City approves permit for Pratt Funeral Home conversion into Airbnb and restaurant
The $2.1 million project cost is part of developer Eric Adler’s expected $4 million renovation of the historic LaVilla area building.
| 12:00 a.m. November 20, 2023
The city issued a permit Nov. 17 for Avant Construction Group to renovate the Pratt Funeral Home on the edge of LaVilla into an Airbnb and a restaurant.
Avant will convert the 9,482-square-foot space at 525 W Beaver St. at a cost of almost $2.1 million. The building will have 13 apartments and a small plate restaurant and wine bar.
The Jacksonville Historic Preservation Commission voted Oct. 25 to recommend to the National Park Service that the 108-year-old former funeral home and casket factory be placed on the National Register of Historic Places.
The national designation would make the project eligible to apply for federal funding. A search of the National Register database does not show it listed yet.
The funeral home had been in continuous use until it closed in 2019.
Owner and developer Eric Alder initially wanted to call it The Raven, an homage to the poet and writer Edgar Allan Poe.
In September, he said he still planned to play off of the former existence as a funeral home but also spotlight its history in the LaVilla neighborhood.
He now plans to call it LaVilla Place.
The building met three criteria for the historic register recommendation.
It the early 1920s, it was Jacksonville’s most successful Black-owned and operated businesses. The building was custom-built to serve as a funeral home, mortuary and casket factory.
The property has significant commerce and ethnic heritage. Black businessman and funeral director Lawton Pratt, who was one of the wealthiest residents of Duval County, was involved in founding funeral homes around the state.
The building’s architecture also qualifies it for consideration. It was designed and built by noted architect Joseph H. Blodgett, also a prominent African American in Jacksonville.
Pratt was the second licensed Black funeral director in Florida and the founder of the Florida Negro Embalmers and Morticians Association. That organization’s first meeting was held at the Pratt Funeral Home.
At a meeting of the Downtown Development Review Board in September, Alder said he expected to spend $3 million to $4 million for the complete renovation of the building’s interior. There are no plans to make major changes to the exterior.
Jason Canning is the architect.
When the Hillman-Pratt and Walton Funeral Home, its full name, is reopened next year, one room could pay tribute to the first Black Native American woman to earn a pilot’s license.
Adler said May 30 his development team is working to discover whether the funeral home assisted with Bessie Coleman’s remains after her 1926 death.
According to Adler, Coleman’s remains could have been transported to Hillman-Pratt. The development team has been reviewing more than a dozen of the funeral home’s ledgers to find documented proof of the connection.
“We’re planning to have one area of the (project) or one apartment to have a bit of an homage to her,” Adler said.
Coleman was killed April 30, 1926, when she was thrown from an airplane cockpit during a test flight and fell more than 2,000 feet. A March 31, 2020, article in thejaxsonmag.com says that the flight was at Paxon Field in Jacksonville.

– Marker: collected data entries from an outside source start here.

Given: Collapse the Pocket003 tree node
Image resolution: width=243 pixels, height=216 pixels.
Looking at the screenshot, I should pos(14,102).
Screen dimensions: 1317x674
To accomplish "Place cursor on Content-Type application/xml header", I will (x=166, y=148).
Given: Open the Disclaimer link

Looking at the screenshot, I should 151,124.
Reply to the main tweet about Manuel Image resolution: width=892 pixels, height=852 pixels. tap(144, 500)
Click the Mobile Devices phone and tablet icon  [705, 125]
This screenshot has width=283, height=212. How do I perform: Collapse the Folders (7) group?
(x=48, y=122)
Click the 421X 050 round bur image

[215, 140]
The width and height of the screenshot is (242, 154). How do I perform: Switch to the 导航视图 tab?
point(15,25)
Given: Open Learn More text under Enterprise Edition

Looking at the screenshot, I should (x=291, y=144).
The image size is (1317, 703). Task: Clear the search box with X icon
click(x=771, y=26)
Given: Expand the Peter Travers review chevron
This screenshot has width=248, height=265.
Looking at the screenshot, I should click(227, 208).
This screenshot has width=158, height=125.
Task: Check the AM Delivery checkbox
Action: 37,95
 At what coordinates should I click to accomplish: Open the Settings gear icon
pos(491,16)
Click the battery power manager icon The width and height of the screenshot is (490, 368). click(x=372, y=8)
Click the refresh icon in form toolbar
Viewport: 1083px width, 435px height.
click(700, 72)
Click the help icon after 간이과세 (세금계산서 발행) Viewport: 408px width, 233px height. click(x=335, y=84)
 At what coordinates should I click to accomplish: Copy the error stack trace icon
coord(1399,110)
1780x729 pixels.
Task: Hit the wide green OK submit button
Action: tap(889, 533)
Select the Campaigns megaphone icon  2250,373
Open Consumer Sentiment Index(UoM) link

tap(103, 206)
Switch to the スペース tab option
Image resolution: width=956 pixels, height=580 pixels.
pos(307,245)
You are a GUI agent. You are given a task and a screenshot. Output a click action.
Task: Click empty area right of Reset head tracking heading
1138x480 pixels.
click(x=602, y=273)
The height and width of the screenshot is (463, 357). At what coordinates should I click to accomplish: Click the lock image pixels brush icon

Through 525 Beaver LLC, Adler paid $645,000 for the property in July 2021. Adler is manager of Silver Street Capital LLC, shown as the developer.
Adler said previously he expected to break ground 30 to 60 days after the city permit is approved and expected the apartments to open in 2024 with short-term and long-term rentals.
The Jacksonville City Council voted 15-1 on May 23 to approve a $1.25 million forgivable loan package for Adler’s restoration and adaptive reuse project.
Council and the Downtown Investment Authority board approved an incentives deal that includes a $572,680 historic preservation, restoration and rehabilitation forgivable loan and a $678,750 code compliance forgivable loan.
In August 2022, Council voted to grant Adler’s request to designate the building a local landmark to make it eligible for the DIA program funding.
Adler said his primary construction lender for the project is Local Initiatives Support Corp, or LISC, which finances development projects that include affordable and workforce housing.
While the LISC loan is outstanding, Adler said three units, or 20% of the project, will be reserved as workforce housing, which has monthly rents below market-rate prices.
The remaining units will be short-term and market-rate rentals.
The property is west of the United House of Prayer for All People church and across West Beaver Street from Old Stanton High School.
The Pratt Funeral Home was established in 1900. The business moved to 525 W. Beaver St. when the building was constructed in 1915-16.
In 1943, it became Hillman-Pratt Funeral Home and then Hillman-Pratt & Walton from 2002 until it closed in 2019.
The building was in continual use as a funeral home until it closed four years ago.